What to produce -> Could you retype every entry below exactly as written?

Data to use ->
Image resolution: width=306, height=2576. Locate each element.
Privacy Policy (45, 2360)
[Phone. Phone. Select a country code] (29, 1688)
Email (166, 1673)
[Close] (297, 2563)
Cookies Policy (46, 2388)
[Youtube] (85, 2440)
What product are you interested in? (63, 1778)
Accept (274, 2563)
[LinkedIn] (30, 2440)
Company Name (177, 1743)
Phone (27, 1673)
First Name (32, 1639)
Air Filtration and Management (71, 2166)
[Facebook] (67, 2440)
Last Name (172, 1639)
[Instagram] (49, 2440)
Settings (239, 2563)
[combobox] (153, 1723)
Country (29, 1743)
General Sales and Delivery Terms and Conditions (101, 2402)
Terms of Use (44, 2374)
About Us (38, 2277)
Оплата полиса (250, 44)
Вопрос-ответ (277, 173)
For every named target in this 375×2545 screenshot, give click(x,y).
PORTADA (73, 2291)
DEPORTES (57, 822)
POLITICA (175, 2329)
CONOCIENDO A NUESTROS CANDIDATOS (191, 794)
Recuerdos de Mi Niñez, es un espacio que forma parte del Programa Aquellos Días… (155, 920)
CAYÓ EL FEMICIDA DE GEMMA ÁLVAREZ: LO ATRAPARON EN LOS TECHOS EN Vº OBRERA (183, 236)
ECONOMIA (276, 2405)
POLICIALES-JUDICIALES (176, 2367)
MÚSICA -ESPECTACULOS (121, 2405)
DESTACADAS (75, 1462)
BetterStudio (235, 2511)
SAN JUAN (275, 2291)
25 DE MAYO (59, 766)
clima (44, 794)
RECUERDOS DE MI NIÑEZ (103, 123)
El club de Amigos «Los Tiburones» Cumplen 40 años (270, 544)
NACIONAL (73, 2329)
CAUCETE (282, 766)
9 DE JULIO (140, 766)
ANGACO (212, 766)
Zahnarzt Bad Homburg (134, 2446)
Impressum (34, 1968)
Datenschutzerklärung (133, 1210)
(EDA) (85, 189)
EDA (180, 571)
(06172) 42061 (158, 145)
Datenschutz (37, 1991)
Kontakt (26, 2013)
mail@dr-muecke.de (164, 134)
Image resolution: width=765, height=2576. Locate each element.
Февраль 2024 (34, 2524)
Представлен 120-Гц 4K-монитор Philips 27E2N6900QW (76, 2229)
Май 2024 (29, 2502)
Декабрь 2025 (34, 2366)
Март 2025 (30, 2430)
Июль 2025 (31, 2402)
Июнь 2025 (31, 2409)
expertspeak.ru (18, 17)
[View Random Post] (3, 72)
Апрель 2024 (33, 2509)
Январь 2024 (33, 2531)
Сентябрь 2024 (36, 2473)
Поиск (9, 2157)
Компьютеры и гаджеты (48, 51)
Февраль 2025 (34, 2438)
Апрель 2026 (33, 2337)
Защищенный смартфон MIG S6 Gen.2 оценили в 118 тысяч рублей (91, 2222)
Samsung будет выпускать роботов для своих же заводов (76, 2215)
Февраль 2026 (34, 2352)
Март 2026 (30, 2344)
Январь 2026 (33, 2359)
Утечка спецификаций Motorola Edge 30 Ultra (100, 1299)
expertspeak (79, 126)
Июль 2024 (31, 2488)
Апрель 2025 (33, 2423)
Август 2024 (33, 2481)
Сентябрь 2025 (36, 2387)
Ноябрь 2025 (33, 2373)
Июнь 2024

Response to this exercise ->
Image resolution: width=306, height=2576. Locate each element.
Privacy Policy (45, 2360)
[Phone. Phone. Select a country code] (29, 1688)
Email (166, 1673)
[Close] (297, 2563)
Cookies Policy (46, 2388)
[Youtube] (85, 2440)
What product are you interested in? (63, 1778)
Accept (274, 2563)
[LinkedIn] (30, 2440)
Company Name (177, 1743)
Phone (27, 1673)
First Name (32, 1639)
Air Filtration and Management (71, 2166)
[Facebook] (67, 2440)
Last Name (172, 1639)
[Instagram] (49, 2440)
Settings (239, 2563)
[combobox] (153, 1723)
Country (29, 1743)
General Sales and Delivery Terms and Conditions (101, 2402)
Terms of Use (44, 2374)
About Us (38, 2277)
Оплата полиса (250, 44)
Вопрос-ответ (277, 173)
For every named target in this 375×2545 screenshot, give click(x,y).
PORTADA (73, 2291)
DEPORTES (57, 822)
POLITICA (175, 2329)
CONOCIENDO A NUESTROS CANDIDATOS (191, 794)
Recuerdos de Mi Niñez, es un espacio que forma parte del Programa Aquellos Días… (155, 920)
CAYÓ EL FEMICIDA DE GEMMA ÁLVAREZ: LO ATRAPARON EN LOS TECHOS EN Vº OBRERA (183, 236)
ECONOMIA (276, 2405)
POLICIALES-JUDICIALES (176, 2367)
MÚSICA -ESPECTACULOS (121, 2405)
DESTACADAS (75, 1462)
BetterStudio (235, 2511)
SAN JUAN (275, 2291)
25 DE MAYO (59, 766)
clima (44, 794)
RECUERDOS DE MI NIÑEZ (103, 123)
El club de Amigos «Los Tiburones» Cumplen 40 años (270, 544)
NACIONAL (73, 2329)
CAUCETE (282, 766)
9 DE JULIO (140, 766)
ANGACO (212, 766)
Zahnarzt Bad Homburg (134, 2446)
Impressum (34, 1968)
Datenschutzerklärung (133, 1210)
(EDA) (85, 189)
EDA (180, 571)
(06172) 42061 (158, 145)
Datenschutz (37, 1991)
Kontakt (26, 2013)
mail@dr-muecke.de (164, 134)
Image resolution: width=765, height=2576. Locate each element.
Февраль 2024 (34, 2524)
Представлен 120-Гц 4K-монитор Philips 27E2N6900QW (76, 2229)
Май 2024 (29, 2502)
Декабрь 2025 (34, 2366)
Март 2025 (30, 2430)
Июль 2025 (31, 2402)
Июнь 2025 (31, 2409)
expertspeak.ru (18, 17)
[View Random Post] (3, 72)
Апрель 2024 (33, 2509)
Январь 2024 (33, 2531)
Сентябрь 2024 (36, 2473)
Поиск (9, 2157)
Компьютеры и гаджеты (48, 51)
Февраль 2025 (34, 2438)
Апрель 2026 (33, 2337)
Защищенный смартфон MIG S6 Gen.2 оценили в 118 тысяч рублей (91, 2222)
Samsung будет выпускать роботов для своих же заводов (76, 2215)
Февраль 2026 (34, 2352)
Март 2026 (30, 2344)
Январь 2026 (33, 2359)
Утечка спецификаций Motorola Edge 30 Ultra (100, 1299)
expertspeak (79, 126)
Июль 2024 (31, 2488)
Апрель 2025 (33, 2423)
Август 2024 (33, 2481)
Сентябрь 2025 (36, 2387)
Ноябрь 2025 (33, 2373)
Июнь 2024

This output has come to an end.